Objective: Lipodystrophy encompasses a group of rare disorders associated with severe metabolic disease. These disorders are defined by abnormal fat distribution, with near-total (generalized lipodystrophy [GL]) or partial (partial lipodystrophy [PL]; e.g., familial partial lipodystrophy [FPLD]) absence of adipocyte mass, leading to a decreased ability to store lipids safely. Excess lipids are more likely to be stored in nonadipose tissues, which leads to the metabolic manifestations. We have recently shown that glucagon-like peptide-1 agonists are associated with metabolic improvements in FPLD. Here, we hypothesize that tirzepatide, a dual incretin, may also lead to metabolic improvement in patients with lipodystrophy.

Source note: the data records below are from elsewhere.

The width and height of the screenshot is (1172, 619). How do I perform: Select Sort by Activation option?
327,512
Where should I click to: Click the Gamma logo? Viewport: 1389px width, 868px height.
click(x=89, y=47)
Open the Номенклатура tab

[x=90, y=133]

Methods: An observational cohort of patients with lipodystrophy who received tirzepatide clinically were tracked in the context of ongoing natural history studies.
Results: Seventeen patients received tirzepatide, 14 who had FPLD (aged 30-74 years; n = 12 female and 2 male). After a median 8.7 months of follow-up, the following were significantly reduced: BMI (median difference, -1.7; range, -5.9 to 0.9 kg/m2; P = 0.008), HbA1c (median difference, -1.1%; range, -6.3% to -0.1%; P < 0.001), triglycerides (median difference, -65 mg/dL [-0.73 mmol/L]; range, -3,820 to 43 mg/dL [-43.2 to 0.49 mmol/L]; P = 0.003), and total daily insulin requirements (median difference, -109; range, -315 to 0 units/day; P = 0.002). Three additional patients with rarer forms of lipodystrophy, also with robust response to tirzepatide, are also discussed (atypical PL, n = 1; acquired GL, n = 2; aged 35-64 years; all female). Side effects were limited to benign gastrointestinal symptoms.
Conclusions: Tirzepatide may be an effective treatment for patients with lipodystrophy.